#  >  > Business, Marketing, Advertising, Finance >  >  > Business Management & Administration >  >  > Finance >  >  Can you guys tell me the top investing tips?

## Bhavya

Hello Friends,

I would like to invest my money in something useful. as I am new to this investment field. 
I would like to get some experts advice before I invest on anything.


Can someone give a experienced investment tips?


Thank You!

----------


## Beacon

> Hello Friends,
> 
> I would like to invest my money in something useful. as I am new to this investment field. 
> I would like to get some experts advice before I invest on anything.
> 
> 
> Can someone give a experienced investment tips?
> 
> 
> Thank You!


It's depends on your domain expertise! Investing in unknown niche always end up with great failure which can't recover easily! Eg: If you are interested in Fashion & Tech, You may have to research about the target market, geographical, competitive advantage before put your money. My suggestion is invest exactly what you are passionate about it.

----------


## Bhavya

> It's depends on your domain expertise! Investing in unknown niche always end up with great failure which can't recover easily! Eg: If you are interested in Fashion & Tech, You may have to research about the target market, geographical, competitive advantage before put your money. My suggestion is invest exactly what you are passionate about it.

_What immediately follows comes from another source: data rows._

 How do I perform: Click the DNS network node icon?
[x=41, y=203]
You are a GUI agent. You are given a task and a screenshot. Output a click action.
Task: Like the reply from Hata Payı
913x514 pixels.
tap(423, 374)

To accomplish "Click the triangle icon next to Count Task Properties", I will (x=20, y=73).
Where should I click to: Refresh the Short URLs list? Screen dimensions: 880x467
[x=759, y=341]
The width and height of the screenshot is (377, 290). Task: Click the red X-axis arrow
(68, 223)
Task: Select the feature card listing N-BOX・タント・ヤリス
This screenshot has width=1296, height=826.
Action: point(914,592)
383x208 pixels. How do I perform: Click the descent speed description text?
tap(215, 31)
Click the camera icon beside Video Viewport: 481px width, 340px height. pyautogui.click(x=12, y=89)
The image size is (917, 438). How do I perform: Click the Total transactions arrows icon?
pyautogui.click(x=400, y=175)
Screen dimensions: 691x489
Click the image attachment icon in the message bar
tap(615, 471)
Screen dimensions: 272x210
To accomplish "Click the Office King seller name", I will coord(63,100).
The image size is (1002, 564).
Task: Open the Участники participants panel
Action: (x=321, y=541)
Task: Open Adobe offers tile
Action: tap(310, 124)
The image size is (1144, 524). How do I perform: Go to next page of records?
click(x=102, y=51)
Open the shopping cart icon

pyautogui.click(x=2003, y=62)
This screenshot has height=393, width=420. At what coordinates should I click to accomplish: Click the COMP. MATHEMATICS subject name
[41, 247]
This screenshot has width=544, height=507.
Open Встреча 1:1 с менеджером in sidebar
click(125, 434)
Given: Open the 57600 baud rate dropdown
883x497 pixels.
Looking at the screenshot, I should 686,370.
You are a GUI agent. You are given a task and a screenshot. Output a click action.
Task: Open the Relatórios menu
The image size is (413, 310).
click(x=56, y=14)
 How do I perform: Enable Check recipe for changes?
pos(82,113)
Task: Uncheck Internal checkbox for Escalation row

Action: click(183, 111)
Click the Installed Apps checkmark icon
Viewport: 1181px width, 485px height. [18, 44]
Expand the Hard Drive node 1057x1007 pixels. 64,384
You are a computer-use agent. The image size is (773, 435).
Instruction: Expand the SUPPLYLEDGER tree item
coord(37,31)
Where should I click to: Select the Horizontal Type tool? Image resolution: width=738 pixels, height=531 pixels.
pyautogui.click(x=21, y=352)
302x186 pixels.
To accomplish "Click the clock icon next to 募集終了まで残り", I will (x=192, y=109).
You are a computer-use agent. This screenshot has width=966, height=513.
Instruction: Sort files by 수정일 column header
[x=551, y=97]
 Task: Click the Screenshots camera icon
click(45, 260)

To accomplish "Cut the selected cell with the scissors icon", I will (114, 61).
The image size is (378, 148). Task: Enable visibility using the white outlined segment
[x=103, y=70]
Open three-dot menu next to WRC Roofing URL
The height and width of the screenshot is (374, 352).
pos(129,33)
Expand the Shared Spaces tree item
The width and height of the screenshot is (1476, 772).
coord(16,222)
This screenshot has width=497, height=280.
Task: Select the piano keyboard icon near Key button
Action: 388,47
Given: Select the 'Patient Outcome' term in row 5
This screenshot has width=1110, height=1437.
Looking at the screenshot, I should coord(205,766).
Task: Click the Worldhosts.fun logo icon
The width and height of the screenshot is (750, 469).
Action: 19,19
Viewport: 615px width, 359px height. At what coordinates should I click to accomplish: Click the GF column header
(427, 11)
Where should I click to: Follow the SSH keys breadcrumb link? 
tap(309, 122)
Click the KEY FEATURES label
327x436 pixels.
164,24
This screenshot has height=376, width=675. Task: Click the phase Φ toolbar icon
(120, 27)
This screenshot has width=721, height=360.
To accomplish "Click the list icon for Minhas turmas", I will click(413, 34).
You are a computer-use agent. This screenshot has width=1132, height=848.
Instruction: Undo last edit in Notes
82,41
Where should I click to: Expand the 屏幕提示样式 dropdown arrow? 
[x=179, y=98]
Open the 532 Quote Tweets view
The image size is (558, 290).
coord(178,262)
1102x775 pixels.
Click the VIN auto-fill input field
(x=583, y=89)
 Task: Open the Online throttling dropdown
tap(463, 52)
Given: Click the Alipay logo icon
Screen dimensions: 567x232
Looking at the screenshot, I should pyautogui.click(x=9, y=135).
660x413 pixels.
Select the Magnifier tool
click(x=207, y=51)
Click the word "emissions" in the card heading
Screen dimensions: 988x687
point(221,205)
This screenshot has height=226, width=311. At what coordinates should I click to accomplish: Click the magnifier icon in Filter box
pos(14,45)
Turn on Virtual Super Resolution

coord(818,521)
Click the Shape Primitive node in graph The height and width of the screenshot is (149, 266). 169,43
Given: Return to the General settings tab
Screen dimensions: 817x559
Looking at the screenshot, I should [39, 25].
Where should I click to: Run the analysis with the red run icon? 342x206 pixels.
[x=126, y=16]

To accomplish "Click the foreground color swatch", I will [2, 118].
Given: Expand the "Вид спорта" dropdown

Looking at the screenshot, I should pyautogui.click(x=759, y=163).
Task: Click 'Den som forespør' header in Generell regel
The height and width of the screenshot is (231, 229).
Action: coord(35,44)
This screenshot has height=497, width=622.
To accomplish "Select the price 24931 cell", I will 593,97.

Thank You for your suggestion Beacon, Agree we always keep in update with our passionate things, So it will be really better to invest in our passionate things.Once again Thank you for enlighten me about the research which I have to do before investing my money.

----------


## Moana

> Hello Friends,
> 
> I would like to invest my money in something useful. as I am new to this investment field. 
> I would like to get some experts advice before I invest on anything.
> 
> 
> Can someone give a experienced investment tips?
> 
> 
> Thank You!


I'm not an expertise but this is what I've studied in Business management., So yes, The type of business you choose will also have an impact on your investment you make, for instance if you go for a sole trade business the full investment is yours on the other hand if you go for a partnership then the investments among the partners will be shared in ratios depending on the agreement you've signed for, also the liabilities would be either limited or unlimited. As Beacon said make sure you're passionate about the business you're about to start before reliably making the investment.

----------


## Bhavya

> I'm not an expertise but this is what I've studied in Business management., So yes, The type of business you choose will also have an impact on your investment you make, for instance if you go for a sole trade business the full investment is yours on the other hand if you go for a partnership then the investments among the partners will be shared in ratios depending on the agreement you've signed for, also the liabilities would be either limited or unlimited. As Beacon said make sure you're passionate about the business you're about to start before reliably making the investment.


Thanks for this brief explanation Moana, It's really Helpful. Sure I will consider your points while choosing my investment.

----------